The Patient Strikes Back

This morning I faxed in my Disability benefit reassessment paperwork. Under a negotiated settlement with the State of California insurance commissioner, and both individual and mutual settlements with all 50 states, UNUM is required to reassess all CFS/fibromyalgia claims which were previously denied.

In my case, the initial claim was not denied because my diagnosis was CFS, but because the doctor’s written report giving the diagnosis and findings was typed on the doctor’s letterhead and not on the UNUM form. I have it on good authority from several insurance lawyers that this is bad faith.

They had my information handwritten on their forms, and a detailed typed report from the doctor giving far more information than would have fit on their form. Clearly, all the information they requested was there, it was the form in which it was given to them that was objectionable.

Since they required me to sign a statement that I am aware of the penalties for insurance fraud, I sent them a statement that I require them to sign stating that they are aware of the penalties for bad faith, and acknowledging that they have already paid substantial judgments, verdicts and settlements for doing exactly the same thing to other policyholders.  I think I will send this statement to them to sign every time they ask me to sign a statement saying that I'm aware of the penalties for fraud. 

I also sent them a copy of the negotiated settlement so that they know that I know my legal rights and will think twice about turning me down again.

In fact, their own doctor, whom they expected to certify that I was fully capable of returning to work, started off his examination by commenting that he couldn’t find what I had been prescribed by the rheumatologists for pain. I assured him that he didn’t see it in the medical records because they had not prescribed anything for pain, stubbornly insisting that the anti-depressants (which didn’t help in the least) would take care of the pain. His assessment was that their refusal to prescribe sleeping pills and pain pills, instead of anti-depressants which made me sicker, had resulted in my deteriorating too far to ever fully recuperate. Instead of telling UNUM that I could return to work immediately, he reported back that the best we could ever hope for was to eventually return half-time, but at the time, I wasn’t even up to that much.

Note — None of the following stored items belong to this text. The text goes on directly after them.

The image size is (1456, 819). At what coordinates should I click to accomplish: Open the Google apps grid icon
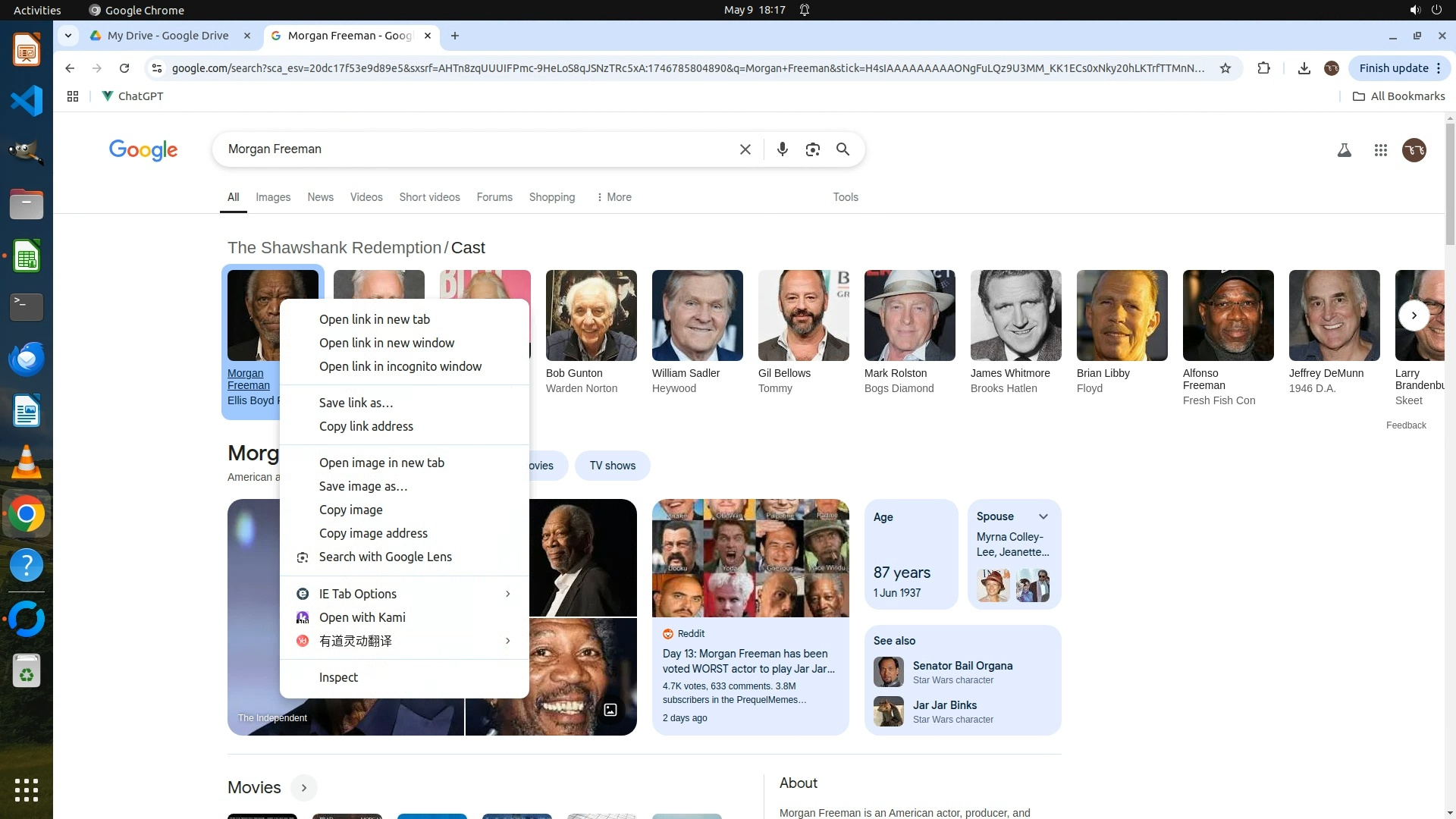click(1380, 150)
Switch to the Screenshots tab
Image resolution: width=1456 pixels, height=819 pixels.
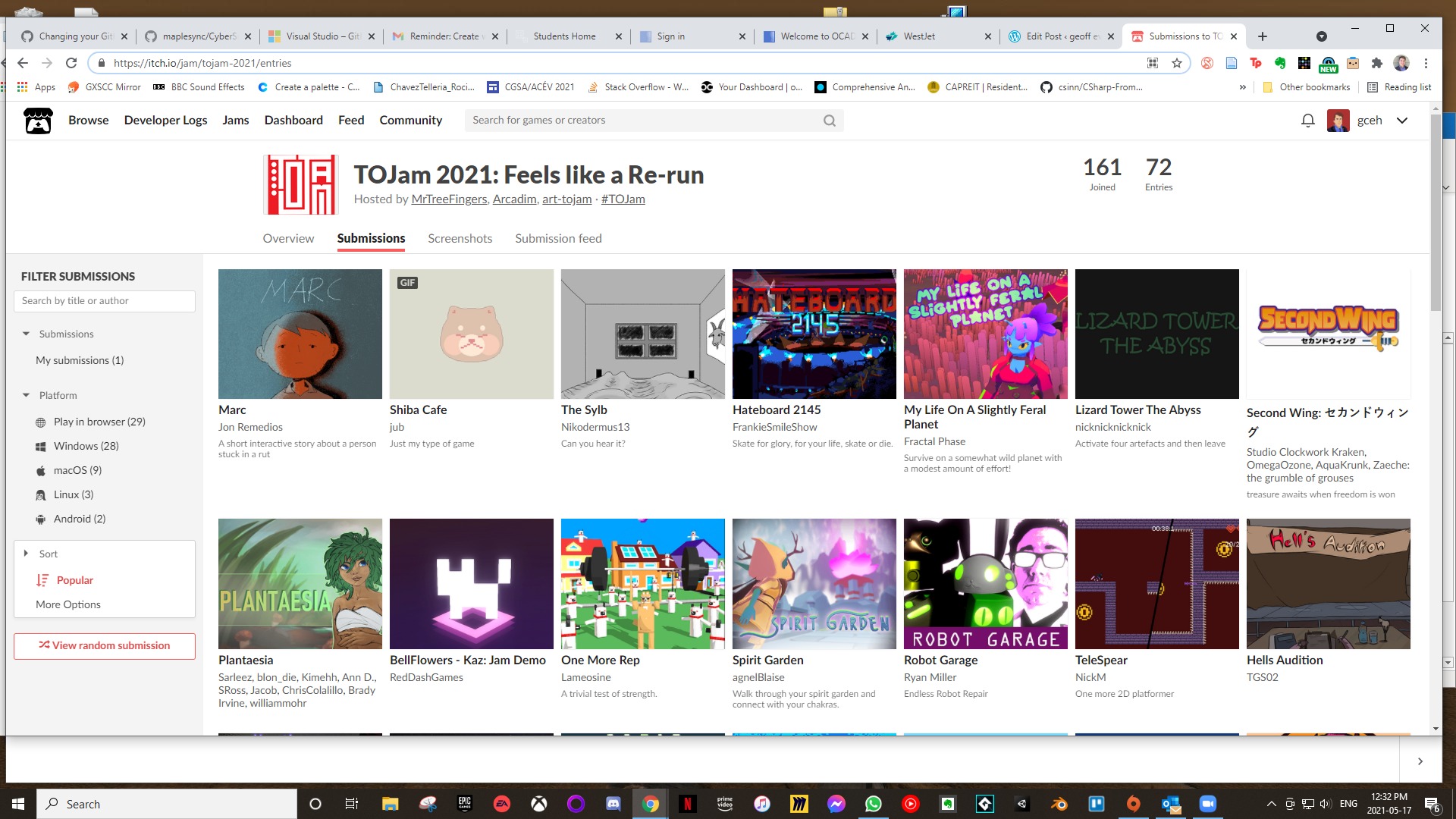coord(460,238)
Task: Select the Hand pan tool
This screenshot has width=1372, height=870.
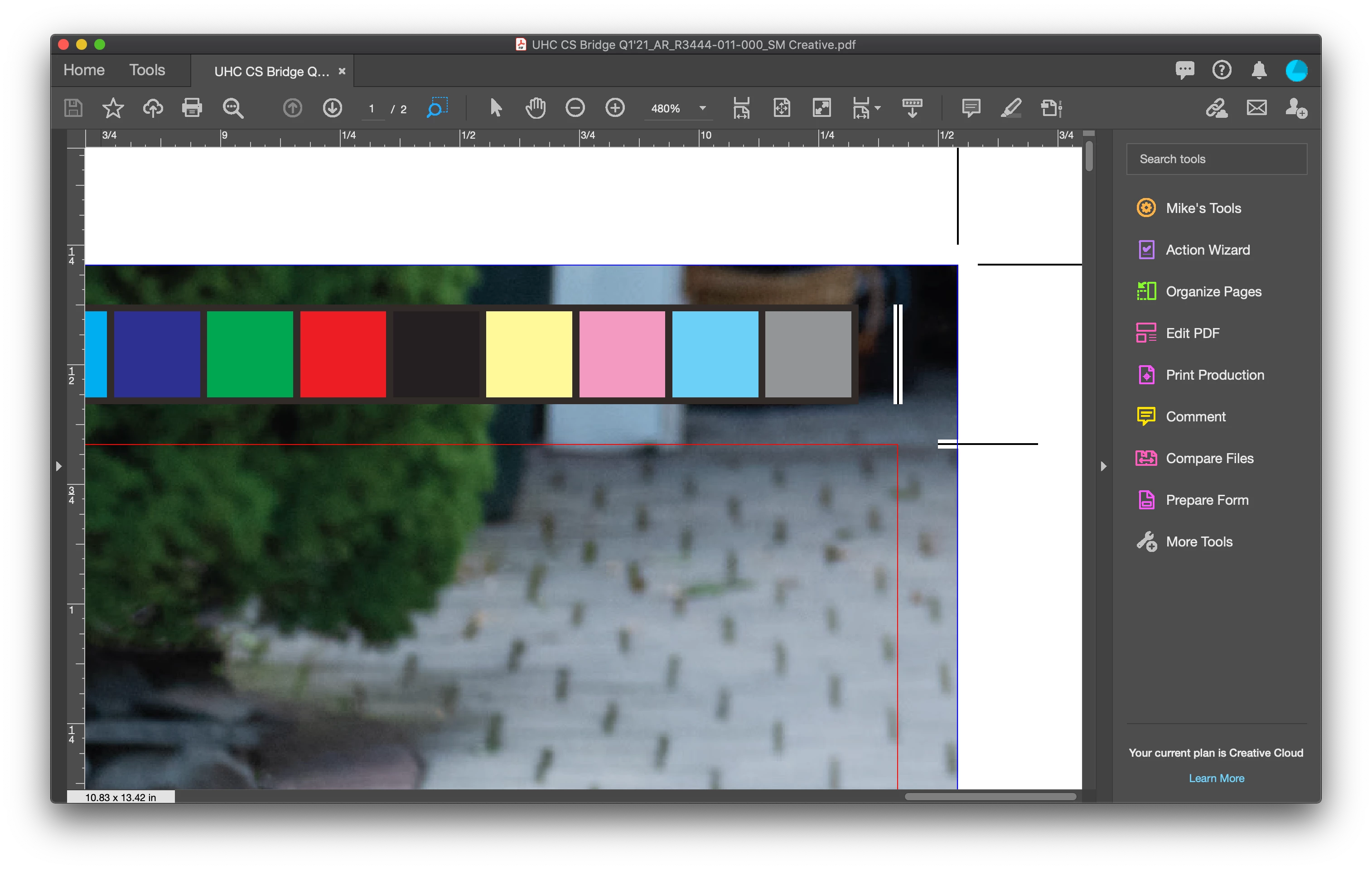Action: pos(535,108)
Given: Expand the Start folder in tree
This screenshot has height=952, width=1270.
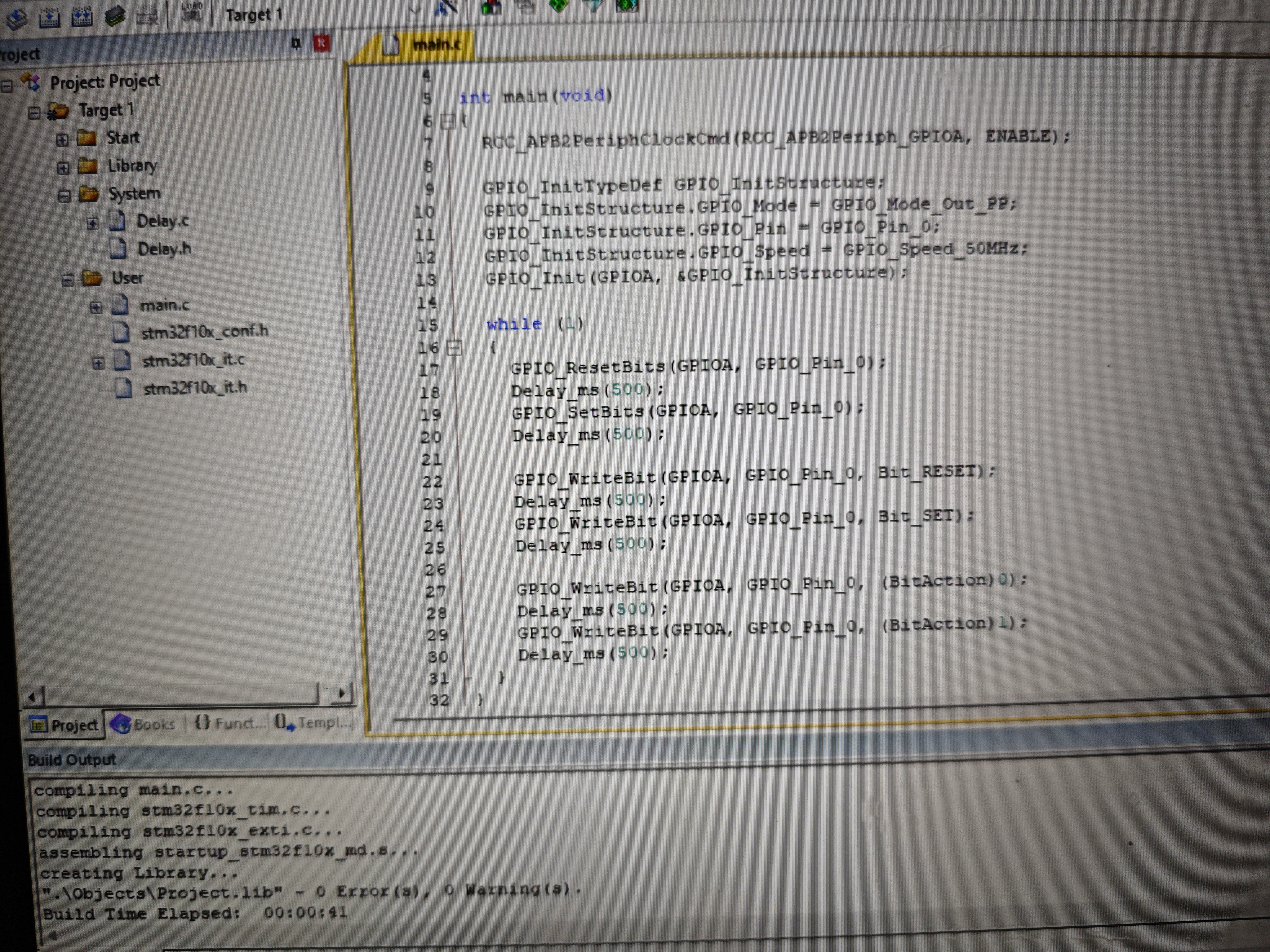Looking at the screenshot, I should point(62,139).
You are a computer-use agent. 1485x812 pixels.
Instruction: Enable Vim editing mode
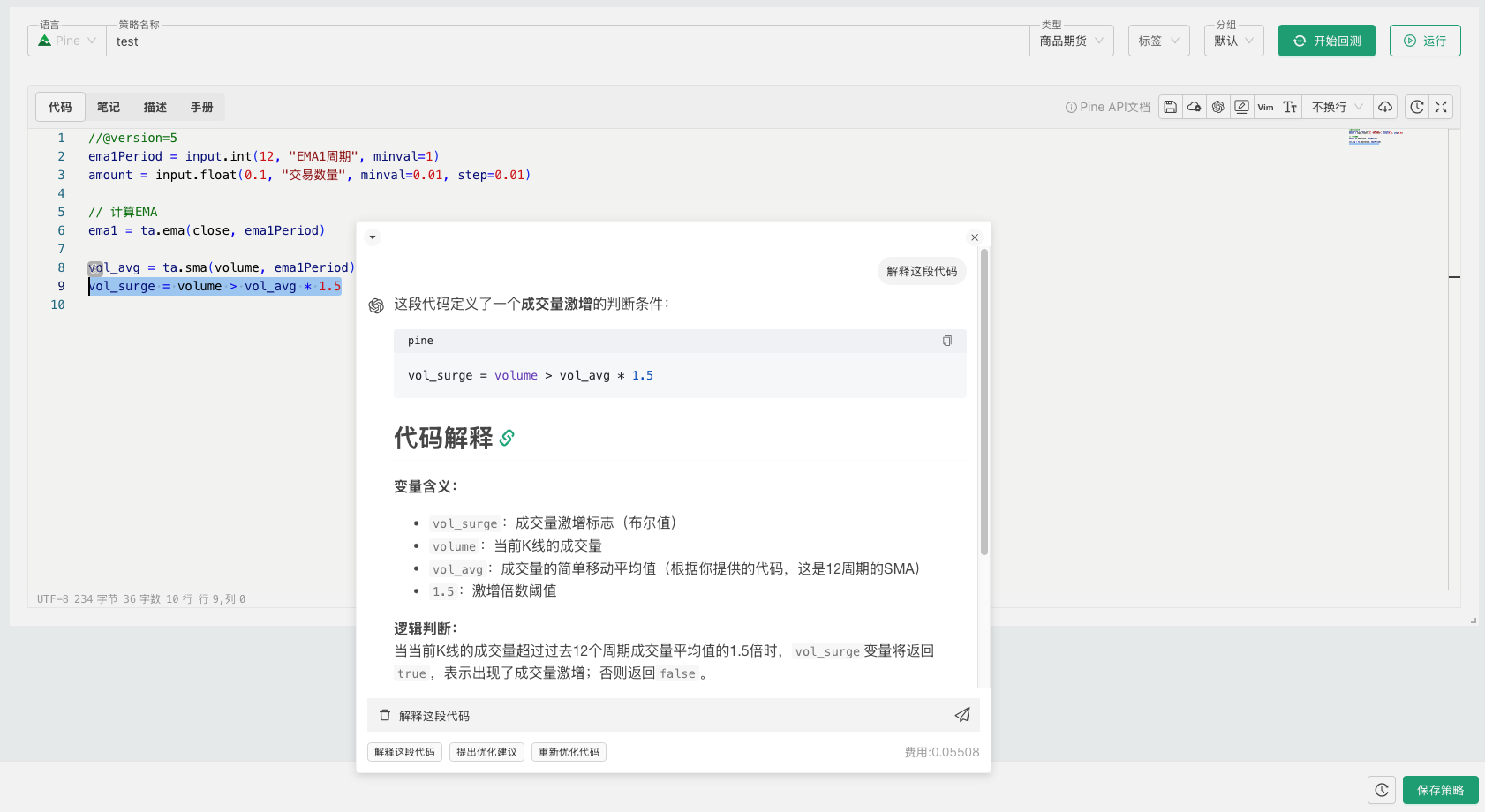tap(1265, 106)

Iatrogenic (doctor-caused) problems are the third leading cause of death in the US.  Thankfully, in my case, they didn't manage to kill me -- I'm too tough for that -- but they did cause me lifelong problems by insisting on treating me for depression I don't have, while ignoring my heartfelt pleas for sleeping pills and pain pills. 

If I'd gotten the sleeping pills early on, I might have recovered and gone back to work full-time, with only slightly more problems than I'd had from 1988-1999.  Instead, I basically went without sleep for 4 years until I got into the sleeping pill clinical trial.  Although it won't show up on a blood test (which is why they couldn't find anything), there's now physical damage caused by the lack of recuperative sleep, which means I'll never work full-time again, and will probably always have chronic pain due to physical changes to the central nervous system caused by unrelieved pain.

Since this is the opinion of UNUM's own doctor, I make sure to remind them of it on a regular basis -- the problem is not that I don't want to work, but that a series of doctors prescribed the wrong things, even when I told them what the right thing was.  Unfortunately, I couldn't turn back the clock and get to the right doctor before the damage was done.  I thought I was going to the best doctors, who advertised "innovative treatment" and their reputation as a research facility.  Little did I know that they only do research and innovative treatment into those things that will get them worldwide headlines; their history with treating chronic systemic illnesses is abysmal because they are 20 years behind the times on their knowledge of those things they aren't researching.